Dear Aki, Michael, and Dustin,
thanks for your comments and the links to the papers. Aki, I was aware of the first one as being (at least partially included) in Gelman et al. (2013), but it was still very informative to work through the detailed examples in this version. I have a quick follow-up question: Is it always the case that θ_mle equals to the posterior mode (the MAP estimate) or does that only hold for uninformative priors? Stated differently, with uninformative priors could I compute an AIC using the MAP parameter estimates form my hierarchical model? (This still wouldn’t get the penalty term (expected vs. nominal number of parameters) correctly through.)
In addition, in section 3.5 (Point-wise vs. joint predictive prediction) I found the following:
"A cost of using WAIC is that it relies on a partition of the data into n pieces, which is not so easy to do in some structured-data settings such as time series, spatial, and network data. AIC and DIC do not make this partition explicitly, but derivations of AIC and DIC assume that residuals are independent given the point estimate θ: conditioning on a point estimate θ eliminates posterior dependence at the cost of not fully capturing posterior uncertainty.”
Now, the data that we are fitting (in a hierarchical model) come from an associative learning / decision-making experiment, in which there is a serial dependence of data points such that the data obey the Markov property. Given the statement above, does that suggest that DIC would be preferable over WAIC or is the use of the full posterior still superior over using a point estimate as in DIC?`
Finally, Dustin are you suggesting that the reviewer is probably looking for completely non-Bayesian approach to model fitting *and* selection?
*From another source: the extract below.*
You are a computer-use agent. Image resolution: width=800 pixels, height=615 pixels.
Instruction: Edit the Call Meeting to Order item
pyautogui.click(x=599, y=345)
I.e. is he potentially looking for a model fitting using MLE and subsequently calculated AIC/BIC. We did this and it results in a different winning model, but the MLE parameter estimates are often very suspicious, i.e. they are at the range boundaries of the parameters — this was the primary reason why we started using Bayesian hierarchical modeling in the first place a few years ago.
Thanks again for your time and insights.
Jan